• **Dataset items**:
------------------------------------------------------------

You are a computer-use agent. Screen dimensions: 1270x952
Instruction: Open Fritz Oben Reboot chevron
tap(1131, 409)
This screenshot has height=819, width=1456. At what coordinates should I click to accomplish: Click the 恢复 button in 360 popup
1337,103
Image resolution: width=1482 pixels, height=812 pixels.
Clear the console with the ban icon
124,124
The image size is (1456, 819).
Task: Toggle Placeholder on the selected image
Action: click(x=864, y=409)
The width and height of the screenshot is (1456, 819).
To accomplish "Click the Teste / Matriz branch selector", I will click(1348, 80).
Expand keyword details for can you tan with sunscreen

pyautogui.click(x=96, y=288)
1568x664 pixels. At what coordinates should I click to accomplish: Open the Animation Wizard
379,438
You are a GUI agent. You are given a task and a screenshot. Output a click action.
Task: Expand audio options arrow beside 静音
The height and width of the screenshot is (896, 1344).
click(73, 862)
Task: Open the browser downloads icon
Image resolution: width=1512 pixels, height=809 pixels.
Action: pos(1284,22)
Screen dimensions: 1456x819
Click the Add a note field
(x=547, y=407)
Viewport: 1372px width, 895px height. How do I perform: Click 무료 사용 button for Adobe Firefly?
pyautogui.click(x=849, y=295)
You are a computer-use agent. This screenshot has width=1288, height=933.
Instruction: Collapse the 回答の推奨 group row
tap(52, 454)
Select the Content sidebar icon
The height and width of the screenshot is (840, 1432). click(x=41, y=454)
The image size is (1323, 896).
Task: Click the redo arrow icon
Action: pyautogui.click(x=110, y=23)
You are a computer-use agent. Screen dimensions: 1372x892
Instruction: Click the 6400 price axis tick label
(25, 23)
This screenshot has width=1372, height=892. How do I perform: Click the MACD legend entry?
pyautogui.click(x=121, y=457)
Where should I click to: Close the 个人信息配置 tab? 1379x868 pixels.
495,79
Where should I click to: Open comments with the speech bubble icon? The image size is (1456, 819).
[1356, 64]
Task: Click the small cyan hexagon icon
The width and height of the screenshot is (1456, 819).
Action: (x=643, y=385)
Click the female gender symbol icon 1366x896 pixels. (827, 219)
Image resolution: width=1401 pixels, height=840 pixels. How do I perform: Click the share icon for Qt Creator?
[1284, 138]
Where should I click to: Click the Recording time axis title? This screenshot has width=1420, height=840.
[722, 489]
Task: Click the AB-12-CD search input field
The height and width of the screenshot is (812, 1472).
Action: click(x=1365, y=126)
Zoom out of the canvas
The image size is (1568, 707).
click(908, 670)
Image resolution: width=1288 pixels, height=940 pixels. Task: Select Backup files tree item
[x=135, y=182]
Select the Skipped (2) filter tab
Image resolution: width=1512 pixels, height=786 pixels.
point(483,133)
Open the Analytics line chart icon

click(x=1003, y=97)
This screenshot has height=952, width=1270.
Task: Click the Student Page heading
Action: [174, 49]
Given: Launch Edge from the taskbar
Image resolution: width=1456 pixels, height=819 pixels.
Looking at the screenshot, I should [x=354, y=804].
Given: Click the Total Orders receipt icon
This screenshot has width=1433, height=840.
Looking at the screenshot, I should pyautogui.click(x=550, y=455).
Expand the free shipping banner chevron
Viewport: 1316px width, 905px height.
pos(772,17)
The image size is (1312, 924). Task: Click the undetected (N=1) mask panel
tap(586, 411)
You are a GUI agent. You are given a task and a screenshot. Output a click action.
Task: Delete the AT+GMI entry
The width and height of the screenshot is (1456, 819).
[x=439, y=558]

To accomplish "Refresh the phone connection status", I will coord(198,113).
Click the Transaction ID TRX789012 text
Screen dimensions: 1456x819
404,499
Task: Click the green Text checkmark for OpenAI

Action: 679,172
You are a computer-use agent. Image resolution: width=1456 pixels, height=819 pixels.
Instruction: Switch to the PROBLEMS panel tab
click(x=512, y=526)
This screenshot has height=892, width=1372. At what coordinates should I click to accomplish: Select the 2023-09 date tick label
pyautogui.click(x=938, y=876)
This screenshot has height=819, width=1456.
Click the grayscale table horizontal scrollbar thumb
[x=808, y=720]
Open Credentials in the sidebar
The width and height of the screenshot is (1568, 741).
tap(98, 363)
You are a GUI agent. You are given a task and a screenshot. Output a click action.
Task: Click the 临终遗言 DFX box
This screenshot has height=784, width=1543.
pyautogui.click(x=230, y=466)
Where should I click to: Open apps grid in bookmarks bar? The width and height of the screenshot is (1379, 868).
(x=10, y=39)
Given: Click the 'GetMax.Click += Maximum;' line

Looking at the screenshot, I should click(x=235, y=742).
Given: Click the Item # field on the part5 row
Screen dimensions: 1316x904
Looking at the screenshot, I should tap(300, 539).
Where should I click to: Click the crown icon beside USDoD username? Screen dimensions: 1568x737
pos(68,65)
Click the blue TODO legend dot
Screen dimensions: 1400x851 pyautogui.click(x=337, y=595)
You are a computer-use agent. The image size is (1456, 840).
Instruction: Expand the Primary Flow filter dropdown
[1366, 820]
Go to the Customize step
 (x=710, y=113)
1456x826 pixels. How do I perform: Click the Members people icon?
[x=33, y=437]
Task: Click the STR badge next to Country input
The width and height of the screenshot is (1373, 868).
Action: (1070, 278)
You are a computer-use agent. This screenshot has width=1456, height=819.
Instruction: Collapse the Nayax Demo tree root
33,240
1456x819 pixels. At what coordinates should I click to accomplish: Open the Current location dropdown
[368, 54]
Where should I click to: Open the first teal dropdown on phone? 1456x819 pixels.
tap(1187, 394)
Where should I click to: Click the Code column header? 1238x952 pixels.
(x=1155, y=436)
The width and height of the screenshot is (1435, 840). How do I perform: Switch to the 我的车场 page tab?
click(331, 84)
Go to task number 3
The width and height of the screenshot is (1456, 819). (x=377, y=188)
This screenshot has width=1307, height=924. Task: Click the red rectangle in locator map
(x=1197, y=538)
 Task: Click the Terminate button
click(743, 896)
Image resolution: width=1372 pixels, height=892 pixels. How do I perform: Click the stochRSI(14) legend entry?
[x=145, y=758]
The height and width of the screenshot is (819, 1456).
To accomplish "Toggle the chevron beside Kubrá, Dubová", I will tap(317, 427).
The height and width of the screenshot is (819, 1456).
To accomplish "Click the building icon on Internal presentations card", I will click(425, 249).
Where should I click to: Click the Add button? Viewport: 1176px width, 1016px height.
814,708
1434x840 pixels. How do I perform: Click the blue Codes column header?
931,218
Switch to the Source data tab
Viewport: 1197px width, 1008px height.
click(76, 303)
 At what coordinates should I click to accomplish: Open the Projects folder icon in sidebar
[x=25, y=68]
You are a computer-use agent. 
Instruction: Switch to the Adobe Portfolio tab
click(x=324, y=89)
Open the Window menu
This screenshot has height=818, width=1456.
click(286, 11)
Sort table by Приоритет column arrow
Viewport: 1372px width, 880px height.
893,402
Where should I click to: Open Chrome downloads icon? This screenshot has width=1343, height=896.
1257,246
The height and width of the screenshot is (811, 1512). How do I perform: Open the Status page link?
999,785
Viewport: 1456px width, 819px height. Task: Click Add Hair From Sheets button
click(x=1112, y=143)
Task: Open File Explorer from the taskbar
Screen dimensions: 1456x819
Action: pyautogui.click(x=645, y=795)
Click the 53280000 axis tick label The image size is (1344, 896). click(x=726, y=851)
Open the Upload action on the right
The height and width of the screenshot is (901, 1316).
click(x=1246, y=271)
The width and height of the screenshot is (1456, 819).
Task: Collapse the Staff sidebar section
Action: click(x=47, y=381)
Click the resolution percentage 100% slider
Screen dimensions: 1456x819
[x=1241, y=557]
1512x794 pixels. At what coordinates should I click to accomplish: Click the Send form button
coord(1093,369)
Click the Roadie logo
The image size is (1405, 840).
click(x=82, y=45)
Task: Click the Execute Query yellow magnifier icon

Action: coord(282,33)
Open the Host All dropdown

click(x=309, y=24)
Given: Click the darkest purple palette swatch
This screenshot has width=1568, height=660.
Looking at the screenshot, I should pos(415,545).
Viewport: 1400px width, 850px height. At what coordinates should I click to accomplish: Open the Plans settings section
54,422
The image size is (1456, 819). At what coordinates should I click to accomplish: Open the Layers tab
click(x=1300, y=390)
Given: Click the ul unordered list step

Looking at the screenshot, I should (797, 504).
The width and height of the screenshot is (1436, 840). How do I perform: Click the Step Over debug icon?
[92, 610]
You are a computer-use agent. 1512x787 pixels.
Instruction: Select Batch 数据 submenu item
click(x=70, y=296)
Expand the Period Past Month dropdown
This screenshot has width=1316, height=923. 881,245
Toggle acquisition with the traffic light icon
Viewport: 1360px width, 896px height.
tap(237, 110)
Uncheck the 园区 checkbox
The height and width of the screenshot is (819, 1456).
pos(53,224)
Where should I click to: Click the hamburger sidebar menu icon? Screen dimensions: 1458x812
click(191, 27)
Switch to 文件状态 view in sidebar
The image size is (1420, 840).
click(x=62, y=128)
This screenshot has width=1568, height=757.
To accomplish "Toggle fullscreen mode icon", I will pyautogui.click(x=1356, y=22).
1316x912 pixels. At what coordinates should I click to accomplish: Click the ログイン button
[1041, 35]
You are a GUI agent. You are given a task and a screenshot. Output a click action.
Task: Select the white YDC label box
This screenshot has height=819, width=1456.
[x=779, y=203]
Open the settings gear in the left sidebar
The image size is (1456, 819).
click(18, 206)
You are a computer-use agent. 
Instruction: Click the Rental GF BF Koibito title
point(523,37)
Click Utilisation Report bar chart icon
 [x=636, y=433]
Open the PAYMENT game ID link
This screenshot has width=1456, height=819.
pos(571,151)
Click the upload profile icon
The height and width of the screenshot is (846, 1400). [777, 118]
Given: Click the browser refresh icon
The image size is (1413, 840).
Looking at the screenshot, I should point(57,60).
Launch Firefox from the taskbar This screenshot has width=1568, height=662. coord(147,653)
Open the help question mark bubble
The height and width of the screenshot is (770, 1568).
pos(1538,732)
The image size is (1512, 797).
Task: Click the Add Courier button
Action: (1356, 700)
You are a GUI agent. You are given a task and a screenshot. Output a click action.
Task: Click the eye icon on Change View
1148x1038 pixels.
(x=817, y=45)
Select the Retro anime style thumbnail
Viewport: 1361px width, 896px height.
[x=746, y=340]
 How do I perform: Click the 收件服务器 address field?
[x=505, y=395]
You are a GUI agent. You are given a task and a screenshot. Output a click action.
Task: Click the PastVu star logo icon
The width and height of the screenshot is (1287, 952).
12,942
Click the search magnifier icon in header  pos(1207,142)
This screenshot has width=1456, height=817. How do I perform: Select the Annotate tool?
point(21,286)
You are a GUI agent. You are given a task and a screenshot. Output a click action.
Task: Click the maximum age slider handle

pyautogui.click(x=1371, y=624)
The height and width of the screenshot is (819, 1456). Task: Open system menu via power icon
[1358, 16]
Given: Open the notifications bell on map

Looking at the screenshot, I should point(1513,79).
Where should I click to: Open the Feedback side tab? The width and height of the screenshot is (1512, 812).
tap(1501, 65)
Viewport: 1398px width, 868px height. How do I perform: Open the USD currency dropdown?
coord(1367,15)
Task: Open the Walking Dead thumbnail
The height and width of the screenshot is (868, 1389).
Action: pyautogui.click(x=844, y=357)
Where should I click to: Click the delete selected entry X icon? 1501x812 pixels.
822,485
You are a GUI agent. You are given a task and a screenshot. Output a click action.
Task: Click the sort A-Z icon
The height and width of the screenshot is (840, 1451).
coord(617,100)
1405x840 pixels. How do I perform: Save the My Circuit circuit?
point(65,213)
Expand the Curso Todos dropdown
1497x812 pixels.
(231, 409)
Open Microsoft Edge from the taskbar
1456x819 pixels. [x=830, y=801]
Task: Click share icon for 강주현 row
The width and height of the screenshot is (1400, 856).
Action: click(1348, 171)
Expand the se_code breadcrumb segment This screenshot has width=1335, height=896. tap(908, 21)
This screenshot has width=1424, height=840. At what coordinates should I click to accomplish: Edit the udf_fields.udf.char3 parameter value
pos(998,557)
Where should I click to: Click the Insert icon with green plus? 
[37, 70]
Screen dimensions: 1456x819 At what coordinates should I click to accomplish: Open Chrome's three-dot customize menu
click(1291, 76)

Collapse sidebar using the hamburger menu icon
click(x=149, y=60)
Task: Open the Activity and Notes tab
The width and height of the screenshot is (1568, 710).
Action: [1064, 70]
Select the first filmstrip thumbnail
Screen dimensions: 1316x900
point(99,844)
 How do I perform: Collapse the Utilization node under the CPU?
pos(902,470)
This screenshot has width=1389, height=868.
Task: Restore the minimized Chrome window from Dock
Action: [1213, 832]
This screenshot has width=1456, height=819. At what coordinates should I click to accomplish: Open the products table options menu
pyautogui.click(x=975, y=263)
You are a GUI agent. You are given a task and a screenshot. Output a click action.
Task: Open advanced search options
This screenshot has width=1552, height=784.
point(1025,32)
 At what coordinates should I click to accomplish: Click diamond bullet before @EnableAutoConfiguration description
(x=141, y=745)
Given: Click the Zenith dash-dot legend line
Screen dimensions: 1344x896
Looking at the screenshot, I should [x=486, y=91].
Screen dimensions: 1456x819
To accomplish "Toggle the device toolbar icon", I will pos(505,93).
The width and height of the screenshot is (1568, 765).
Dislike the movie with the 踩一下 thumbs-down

------------------------------------------------------------

• **Task goal**: One number should be returned: how many lines in the records contain the word "input".

• **Final answer**: 2